Endless Space 2 is the 2nd installment of Amplitude Studios' sci-fi 4X game. In Endless Space 2, you must colonize new worlds, develop your species, discover new science technologies, and defeat your enemies. All while managing an expansive political system to make sure that you stay in power by managing coups, political factions, and colonies. Endless Space 2 is quite the game and somehow, Amplitude Studios manages to make it palatable to new players while always giving something new to learn with each playthrough. I could spend days being immersed in this game and it's systems. But the UI is what really sets this apart from other 4X Games.
Endless Space uses a panel UI system with most of it's content on various panels that can fade in and out. You will rarely find a piece of information without a border or background. Endless Space also utilizes blurred backgrounds which is slightly more uncommon in games these days. I usually find apps and websites taking the blurred background approach but it's nice to see games adopting this modern approach.

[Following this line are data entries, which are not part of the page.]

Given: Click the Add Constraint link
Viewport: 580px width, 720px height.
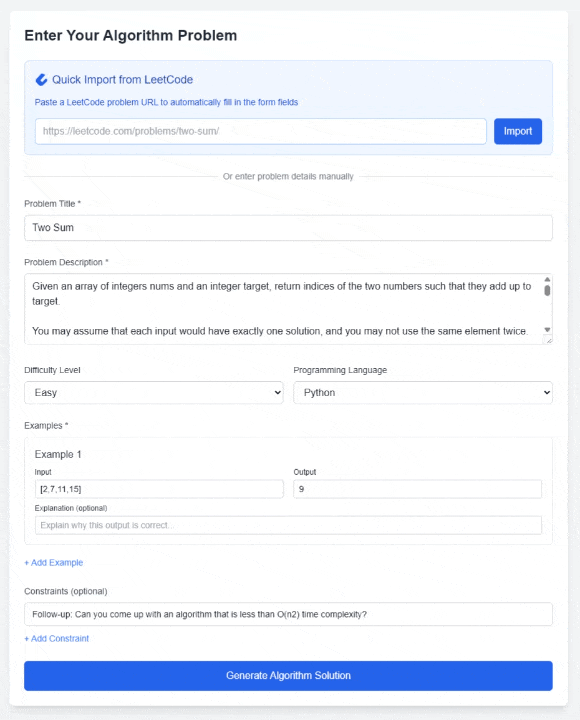Looking at the screenshot, I should tap(56, 639).
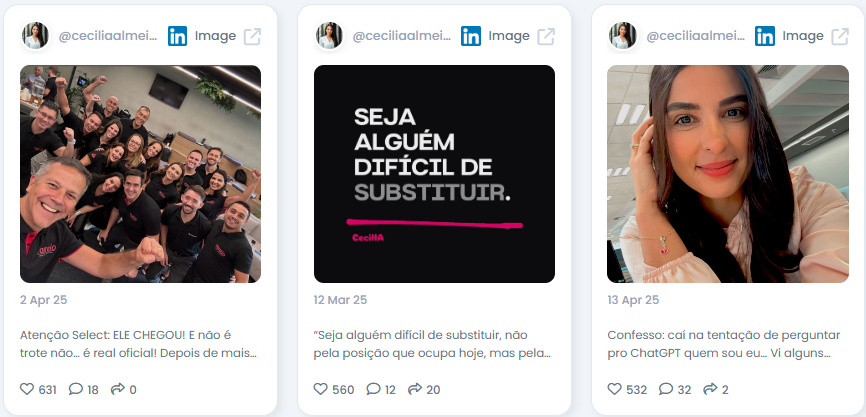This screenshot has height=417, width=866.
Task: Click the heart icon showing 532 likes
Action: click(615, 389)
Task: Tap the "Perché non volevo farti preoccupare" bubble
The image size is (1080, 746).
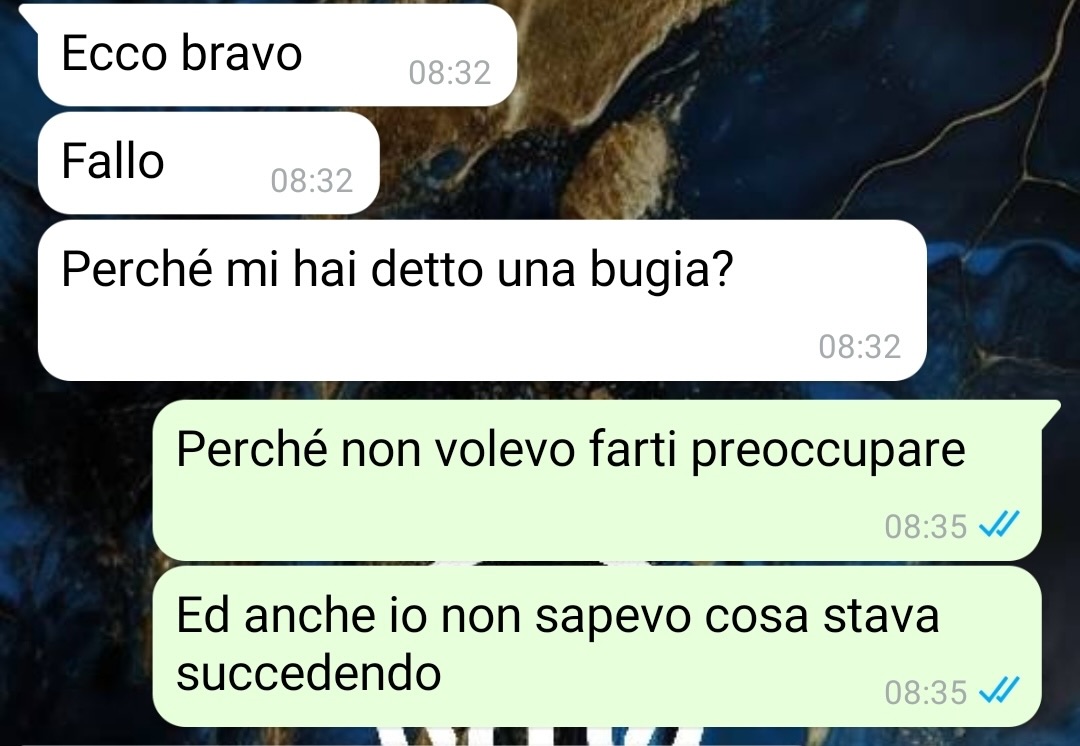Action: (x=596, y=480)
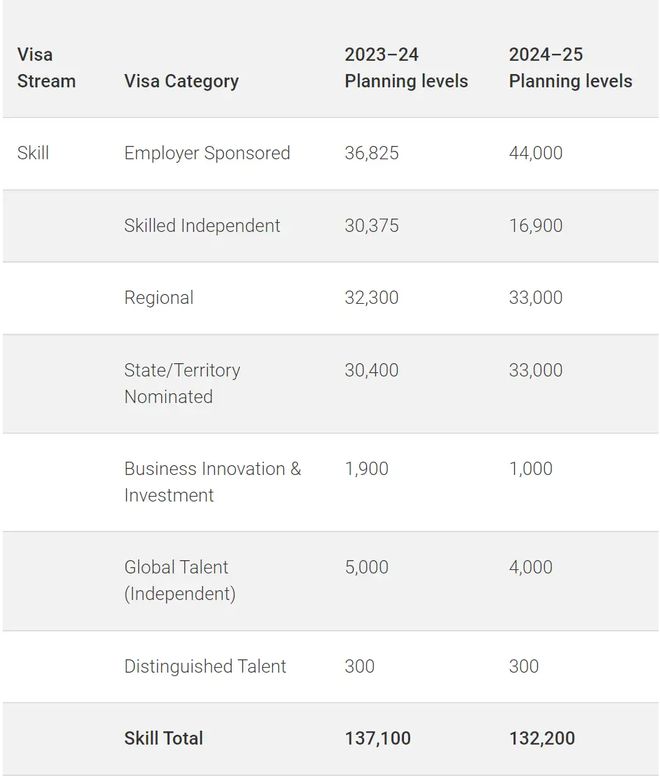
Task: Select the 132,200 Skill Total value
Action: (542, 738)
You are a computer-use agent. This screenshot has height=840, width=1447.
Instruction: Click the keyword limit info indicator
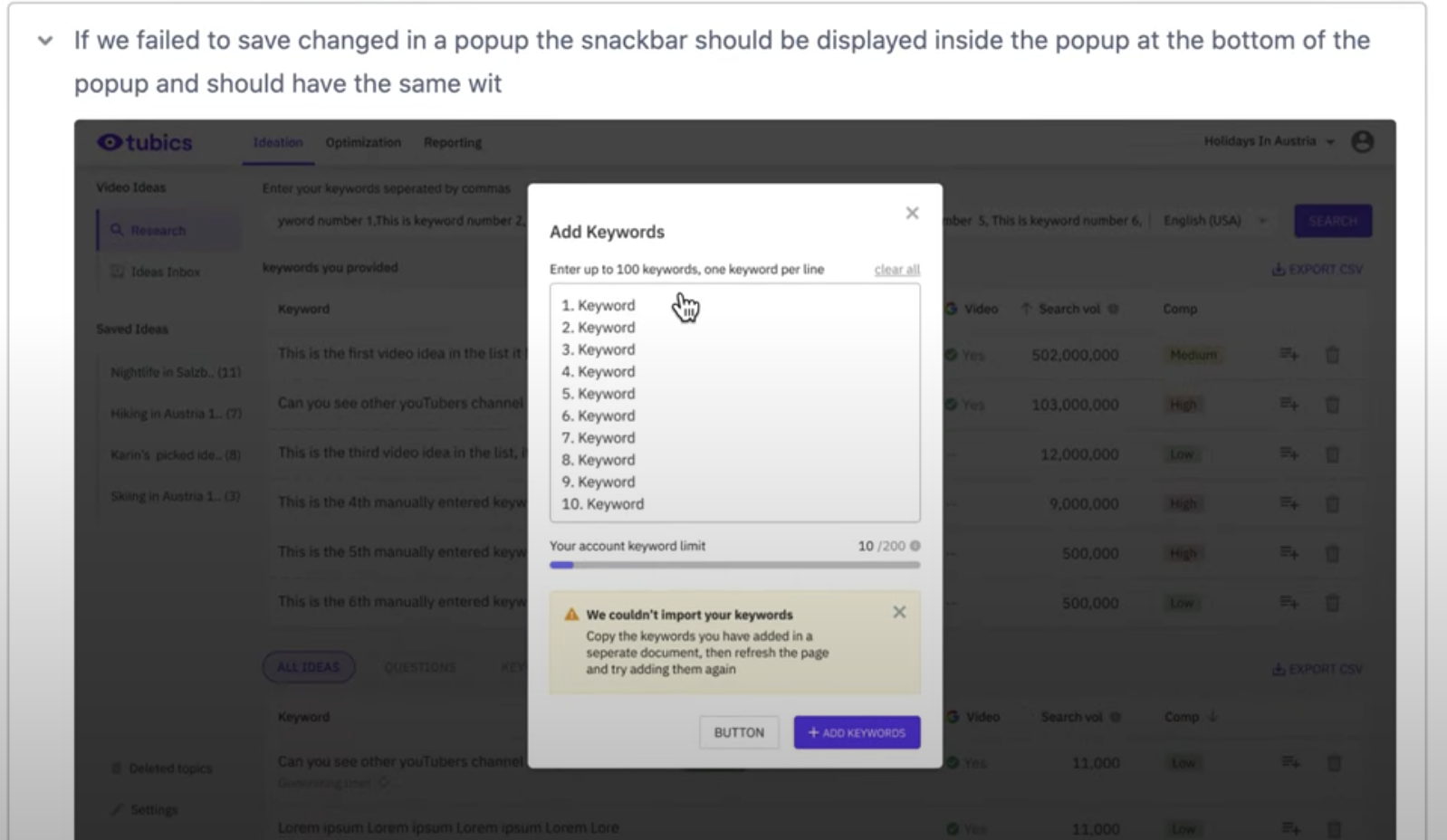[x=913, y=546]
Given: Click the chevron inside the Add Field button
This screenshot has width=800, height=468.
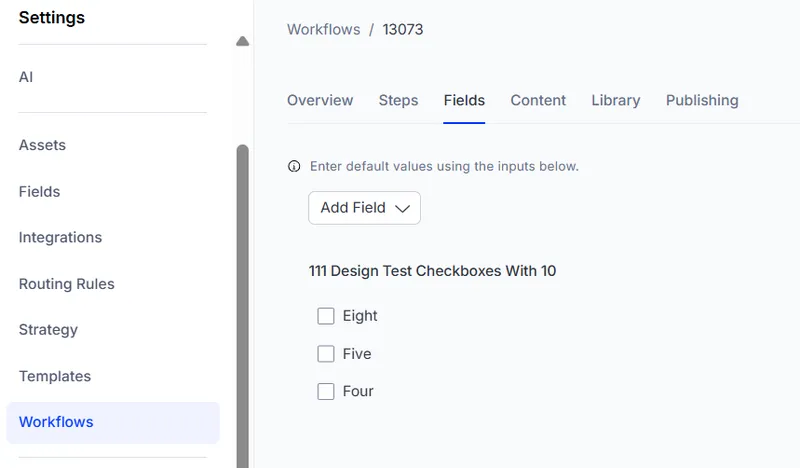Looking at the screenshot, I should [403, 208].
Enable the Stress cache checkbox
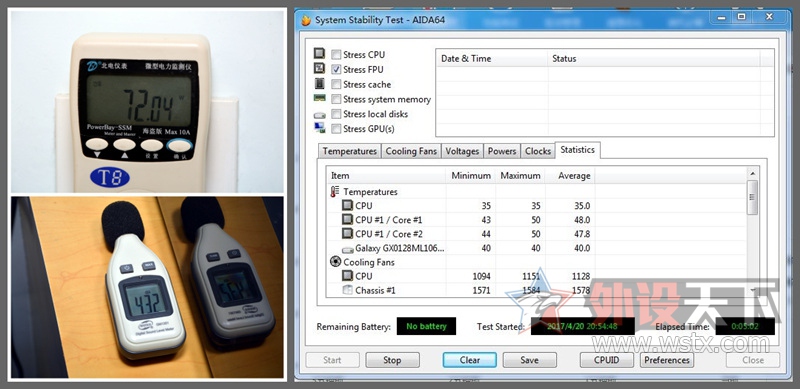The height and width of the screenshot is (389, 800). 336,84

Endless Space 2 uses a sans-serif type. From what I can tell, it's all the same typeface but just uses different colors and caps combinations to differentiate titles and bodies. There might be a couple different weights to make the smaller text more legible. But the weights are very slight to keep the light text. In these types of games, you want to make sure that your text doesn't seem overwhelming.
Endless Space 2 tries to keep a cool color palette for most of it's UI. It utilizes a cool grey with lots of blue colors in the toggles and sliders. However, Endless Space 2 mixes in other colors to correlate with gameplay elements such as currency, political factions, players, and technology trees. These light splashes of color work really well to make sure everything is easy to understand.
Endless Space 2 has beautiful motion design in some places. When you first start, the main menu turns into place. There are even small animations when you hover over characters and flags that really add a sense of interactivity to the menus. These small animations make the UI seem like it's reacting to you. This assists greatly in making the game feel more than a bunch of dials and switches.
Endless Space 2 does an excellent job of breaking down each screen to the essentials. Making art a focus on many of the screens makes the game more appealing to newer players and is used to give players an overview of what is happening (seen when you probe a planet to go on expeditions). There are problems when customizing a ship. The icons could be used to better explain where modules fit. But overall, there are no glaring UX issues.